What is the correct way of writing a vector element? When using the convention making a label bold to indicate a vector, should you still use the bold if you are only referring to a single element of the vector?
for example, which of these methods of notation would be considered more correct?
eg. 1:  
\begin{equation*}
\begin{aligned}
& \text{maximise}  
& & \mathbf{x}^2 \\
& \text{subject to}
 & & 3x_1 + 2x_2 \leq 6\\
& & & -3x_1 + 2x_2 \leq 0\\
& & & x_k \in \mathbb{Z}, & k \in \{1, 2, \dots, |\mathbf{x}|\}\\
\end{aligned}
\end{equation*}
eg. 2:  
\begin{equation*}
\begin{aligned}
& \text{maximise}  
& & \mathbf{x}^2 \\
& \text{subject to}
 & & 3\mathbf{x}_1 + 2\mathbf{x}_2 \leq 6\\
& & & -3\mathbf{x}_1 + 2\mathbf{x}_2 \leq 0\\
& & & \mathbf{x}_k \in \mathbb{Z}, & k \in \{1, 2, \dots, |\mathbf{x}|\}\\
\end{aligned}
\end{equation*}
 A: In my opinion, keeping the vector bold is more correct, because you are applying the “extract the $i$-th component” function to the vector.
However, in my experience it is far more common to use the regular font when referring to the components.
A: I prefer the first. I think of starting with an indexed set of scalars $\{x_i\}$ (not bold, italicized, as normal) for $i \in \{1,\ldots,n\}$. Then from those scalars I build $\mathrm{\mathbf{x}}=[x_1,\ldots,x_n]^{\top}$, an object with a different data type (vector) which uses math roman and bold to indicate its different type. 
A: I personally prefer the first method, without boldface.The reason is that the from first glance, it is clear that you are adding scalars.
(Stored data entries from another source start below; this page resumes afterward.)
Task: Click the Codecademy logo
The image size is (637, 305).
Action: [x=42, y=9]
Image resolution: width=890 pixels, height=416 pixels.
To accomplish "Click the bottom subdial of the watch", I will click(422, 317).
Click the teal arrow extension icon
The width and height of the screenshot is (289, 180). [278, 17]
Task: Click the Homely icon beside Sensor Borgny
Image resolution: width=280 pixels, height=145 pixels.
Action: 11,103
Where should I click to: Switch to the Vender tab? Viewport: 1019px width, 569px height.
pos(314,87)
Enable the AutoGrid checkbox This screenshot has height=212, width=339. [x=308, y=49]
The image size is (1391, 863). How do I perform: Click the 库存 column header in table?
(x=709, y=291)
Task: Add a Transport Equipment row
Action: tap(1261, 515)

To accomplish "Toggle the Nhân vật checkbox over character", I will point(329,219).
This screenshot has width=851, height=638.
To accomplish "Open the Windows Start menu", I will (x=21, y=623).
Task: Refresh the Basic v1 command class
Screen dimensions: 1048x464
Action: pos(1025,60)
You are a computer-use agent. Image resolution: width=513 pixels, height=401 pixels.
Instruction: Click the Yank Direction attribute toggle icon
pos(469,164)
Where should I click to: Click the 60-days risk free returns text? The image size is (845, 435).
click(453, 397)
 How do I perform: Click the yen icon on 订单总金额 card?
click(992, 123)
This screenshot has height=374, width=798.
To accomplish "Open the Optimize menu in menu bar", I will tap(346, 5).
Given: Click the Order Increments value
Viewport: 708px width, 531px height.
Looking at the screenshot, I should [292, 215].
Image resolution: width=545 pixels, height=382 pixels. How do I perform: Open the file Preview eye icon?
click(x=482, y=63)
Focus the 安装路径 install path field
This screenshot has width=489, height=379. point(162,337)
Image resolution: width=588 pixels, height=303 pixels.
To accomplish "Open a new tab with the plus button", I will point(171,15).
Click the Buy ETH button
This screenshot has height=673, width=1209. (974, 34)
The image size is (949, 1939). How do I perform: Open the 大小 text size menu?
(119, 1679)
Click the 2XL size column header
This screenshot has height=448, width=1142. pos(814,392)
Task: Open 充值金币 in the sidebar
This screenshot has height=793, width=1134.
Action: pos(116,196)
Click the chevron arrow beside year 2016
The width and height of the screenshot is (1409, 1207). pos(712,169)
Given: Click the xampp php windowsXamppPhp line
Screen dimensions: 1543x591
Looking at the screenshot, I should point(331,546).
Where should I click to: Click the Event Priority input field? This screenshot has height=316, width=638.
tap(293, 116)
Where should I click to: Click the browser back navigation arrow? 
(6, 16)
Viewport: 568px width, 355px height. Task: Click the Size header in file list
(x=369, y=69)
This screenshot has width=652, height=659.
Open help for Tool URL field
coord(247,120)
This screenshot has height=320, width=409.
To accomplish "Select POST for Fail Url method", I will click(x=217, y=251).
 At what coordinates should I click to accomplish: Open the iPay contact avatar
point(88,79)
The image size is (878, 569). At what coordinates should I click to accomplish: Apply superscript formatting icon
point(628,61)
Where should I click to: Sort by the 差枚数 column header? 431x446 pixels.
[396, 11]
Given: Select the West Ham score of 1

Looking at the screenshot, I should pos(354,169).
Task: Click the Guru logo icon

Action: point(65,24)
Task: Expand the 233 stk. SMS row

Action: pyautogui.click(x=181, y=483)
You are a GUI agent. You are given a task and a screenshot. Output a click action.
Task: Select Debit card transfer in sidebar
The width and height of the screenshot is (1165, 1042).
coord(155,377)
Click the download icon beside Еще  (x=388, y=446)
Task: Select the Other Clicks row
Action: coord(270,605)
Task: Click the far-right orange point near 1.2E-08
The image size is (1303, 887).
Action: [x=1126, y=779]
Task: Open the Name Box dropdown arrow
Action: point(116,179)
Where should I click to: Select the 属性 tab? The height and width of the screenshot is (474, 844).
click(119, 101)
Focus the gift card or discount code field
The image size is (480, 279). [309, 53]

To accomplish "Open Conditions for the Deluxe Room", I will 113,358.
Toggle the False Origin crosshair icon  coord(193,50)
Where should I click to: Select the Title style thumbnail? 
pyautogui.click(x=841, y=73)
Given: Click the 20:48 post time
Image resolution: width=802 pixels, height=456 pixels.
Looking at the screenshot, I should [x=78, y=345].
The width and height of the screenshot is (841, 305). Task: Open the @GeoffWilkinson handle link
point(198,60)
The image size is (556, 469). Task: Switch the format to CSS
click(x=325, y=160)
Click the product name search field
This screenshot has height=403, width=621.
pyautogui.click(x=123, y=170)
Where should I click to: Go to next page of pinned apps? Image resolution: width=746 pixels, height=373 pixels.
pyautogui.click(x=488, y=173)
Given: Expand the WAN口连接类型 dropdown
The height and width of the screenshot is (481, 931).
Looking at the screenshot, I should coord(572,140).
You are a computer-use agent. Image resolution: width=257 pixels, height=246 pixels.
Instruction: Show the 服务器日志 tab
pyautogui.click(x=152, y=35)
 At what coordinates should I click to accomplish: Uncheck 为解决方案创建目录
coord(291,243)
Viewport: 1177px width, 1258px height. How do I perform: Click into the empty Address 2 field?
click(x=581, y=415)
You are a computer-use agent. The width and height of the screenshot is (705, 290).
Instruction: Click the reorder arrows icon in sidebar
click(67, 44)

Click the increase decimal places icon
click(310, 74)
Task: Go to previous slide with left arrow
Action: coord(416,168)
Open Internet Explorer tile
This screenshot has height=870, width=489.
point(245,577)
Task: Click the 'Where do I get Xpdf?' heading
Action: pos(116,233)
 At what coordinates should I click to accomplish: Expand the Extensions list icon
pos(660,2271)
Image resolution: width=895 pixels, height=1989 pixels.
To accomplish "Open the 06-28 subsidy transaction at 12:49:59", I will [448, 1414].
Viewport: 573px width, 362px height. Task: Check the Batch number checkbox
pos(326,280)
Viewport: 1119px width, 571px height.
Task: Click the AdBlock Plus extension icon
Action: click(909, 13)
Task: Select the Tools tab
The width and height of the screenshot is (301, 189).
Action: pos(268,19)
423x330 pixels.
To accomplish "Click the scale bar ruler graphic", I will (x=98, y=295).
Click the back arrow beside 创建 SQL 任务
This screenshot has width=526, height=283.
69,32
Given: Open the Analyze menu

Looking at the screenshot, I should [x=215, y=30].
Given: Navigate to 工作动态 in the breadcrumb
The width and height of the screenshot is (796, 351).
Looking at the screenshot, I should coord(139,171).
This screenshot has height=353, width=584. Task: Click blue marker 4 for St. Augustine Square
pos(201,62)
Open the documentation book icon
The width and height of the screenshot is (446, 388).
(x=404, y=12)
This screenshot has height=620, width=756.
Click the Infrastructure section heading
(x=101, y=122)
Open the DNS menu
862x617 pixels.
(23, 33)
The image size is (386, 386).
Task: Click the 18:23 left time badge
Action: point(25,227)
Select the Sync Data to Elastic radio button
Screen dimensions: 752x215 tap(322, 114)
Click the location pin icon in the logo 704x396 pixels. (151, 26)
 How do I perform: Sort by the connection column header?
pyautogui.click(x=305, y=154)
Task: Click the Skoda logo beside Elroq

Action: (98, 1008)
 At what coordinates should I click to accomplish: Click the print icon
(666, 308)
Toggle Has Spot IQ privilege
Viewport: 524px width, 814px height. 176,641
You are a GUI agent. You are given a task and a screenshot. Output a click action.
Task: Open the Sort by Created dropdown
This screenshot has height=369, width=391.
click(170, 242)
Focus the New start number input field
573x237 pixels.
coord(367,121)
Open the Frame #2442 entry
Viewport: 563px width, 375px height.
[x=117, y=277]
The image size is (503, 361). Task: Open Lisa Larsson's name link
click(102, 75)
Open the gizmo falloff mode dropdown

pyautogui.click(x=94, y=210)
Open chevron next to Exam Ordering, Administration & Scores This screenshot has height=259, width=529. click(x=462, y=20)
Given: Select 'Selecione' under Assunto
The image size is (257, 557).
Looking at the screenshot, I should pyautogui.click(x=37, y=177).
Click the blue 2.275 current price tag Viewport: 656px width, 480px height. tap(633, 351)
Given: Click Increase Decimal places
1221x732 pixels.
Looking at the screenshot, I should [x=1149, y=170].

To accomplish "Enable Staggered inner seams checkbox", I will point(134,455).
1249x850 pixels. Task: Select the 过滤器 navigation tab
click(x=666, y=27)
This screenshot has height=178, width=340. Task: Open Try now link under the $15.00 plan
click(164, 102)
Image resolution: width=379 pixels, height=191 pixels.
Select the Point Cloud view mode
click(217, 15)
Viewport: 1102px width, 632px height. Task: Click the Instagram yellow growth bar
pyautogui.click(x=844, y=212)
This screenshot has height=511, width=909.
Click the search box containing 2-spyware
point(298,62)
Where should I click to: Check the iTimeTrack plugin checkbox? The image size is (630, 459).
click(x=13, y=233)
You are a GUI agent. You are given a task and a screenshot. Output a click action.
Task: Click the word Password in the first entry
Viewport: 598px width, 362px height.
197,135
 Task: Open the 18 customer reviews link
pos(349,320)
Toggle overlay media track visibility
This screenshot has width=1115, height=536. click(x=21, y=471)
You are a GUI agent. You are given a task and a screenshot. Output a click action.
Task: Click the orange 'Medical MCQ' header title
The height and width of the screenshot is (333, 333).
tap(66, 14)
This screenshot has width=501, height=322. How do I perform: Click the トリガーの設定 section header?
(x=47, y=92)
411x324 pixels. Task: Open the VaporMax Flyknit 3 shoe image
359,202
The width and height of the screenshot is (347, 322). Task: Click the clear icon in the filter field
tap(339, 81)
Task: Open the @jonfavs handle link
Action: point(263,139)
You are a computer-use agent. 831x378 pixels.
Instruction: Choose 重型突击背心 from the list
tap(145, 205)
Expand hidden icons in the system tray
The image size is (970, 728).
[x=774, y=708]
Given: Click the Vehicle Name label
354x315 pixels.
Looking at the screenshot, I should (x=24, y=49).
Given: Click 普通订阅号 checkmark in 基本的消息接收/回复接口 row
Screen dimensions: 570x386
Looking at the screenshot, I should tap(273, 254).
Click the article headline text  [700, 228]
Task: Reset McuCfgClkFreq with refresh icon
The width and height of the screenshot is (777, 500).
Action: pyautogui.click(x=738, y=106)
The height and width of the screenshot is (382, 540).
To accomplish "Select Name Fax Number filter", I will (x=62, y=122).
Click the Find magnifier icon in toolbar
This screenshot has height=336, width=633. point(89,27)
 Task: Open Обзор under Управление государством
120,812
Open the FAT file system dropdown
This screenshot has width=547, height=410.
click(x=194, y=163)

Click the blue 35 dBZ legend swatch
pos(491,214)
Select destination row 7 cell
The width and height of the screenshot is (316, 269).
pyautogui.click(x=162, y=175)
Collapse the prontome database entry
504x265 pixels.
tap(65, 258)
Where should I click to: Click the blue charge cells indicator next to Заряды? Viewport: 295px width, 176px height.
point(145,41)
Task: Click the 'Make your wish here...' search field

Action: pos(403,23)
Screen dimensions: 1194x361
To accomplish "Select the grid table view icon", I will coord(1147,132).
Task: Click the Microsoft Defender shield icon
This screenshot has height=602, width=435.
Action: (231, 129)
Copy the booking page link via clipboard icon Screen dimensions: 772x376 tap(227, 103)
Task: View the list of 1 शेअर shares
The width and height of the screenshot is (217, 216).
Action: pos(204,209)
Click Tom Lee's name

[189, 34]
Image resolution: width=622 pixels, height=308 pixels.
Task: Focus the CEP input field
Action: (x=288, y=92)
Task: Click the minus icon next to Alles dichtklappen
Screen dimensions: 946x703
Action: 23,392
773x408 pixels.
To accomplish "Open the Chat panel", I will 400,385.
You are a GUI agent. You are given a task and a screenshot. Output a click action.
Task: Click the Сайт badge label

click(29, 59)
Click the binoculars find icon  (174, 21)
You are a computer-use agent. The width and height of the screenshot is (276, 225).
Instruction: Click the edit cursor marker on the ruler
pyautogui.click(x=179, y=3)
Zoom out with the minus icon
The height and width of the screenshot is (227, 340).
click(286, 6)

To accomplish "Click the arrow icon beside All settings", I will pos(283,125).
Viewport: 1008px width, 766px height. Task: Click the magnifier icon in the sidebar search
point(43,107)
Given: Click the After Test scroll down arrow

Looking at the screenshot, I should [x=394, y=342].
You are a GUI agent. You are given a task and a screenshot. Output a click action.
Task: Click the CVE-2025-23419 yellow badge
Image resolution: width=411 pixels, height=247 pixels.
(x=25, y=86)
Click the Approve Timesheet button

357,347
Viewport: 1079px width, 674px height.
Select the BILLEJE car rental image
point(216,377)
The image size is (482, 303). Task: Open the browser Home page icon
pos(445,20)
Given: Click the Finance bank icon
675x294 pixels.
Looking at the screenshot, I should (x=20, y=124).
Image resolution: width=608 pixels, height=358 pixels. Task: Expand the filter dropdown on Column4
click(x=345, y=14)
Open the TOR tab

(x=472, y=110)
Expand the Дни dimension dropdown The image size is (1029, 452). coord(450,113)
The second way seems like you are doing vector operations from first glance.
What matters is consisenty, I like to use normal face for elements  ($x_i$ is $i$th element of $x$) and boldface for counters (e.g. $\mathbf{x}_i$ is the $i$th vector of type $\mathbf{x}$). But this becomes a problem when you use a counter and index at the same time, i.e. should it be

*

*$x_{i,j}$ is the $j$th element of the $i$th vector $\mathbf{x}$

*or $\mathbf{x}_{i,j}$ is the $j$th element of the $i$th vector $\mathbf{x}$?

Hence the problem resurfaces, and in this case I would go for option two!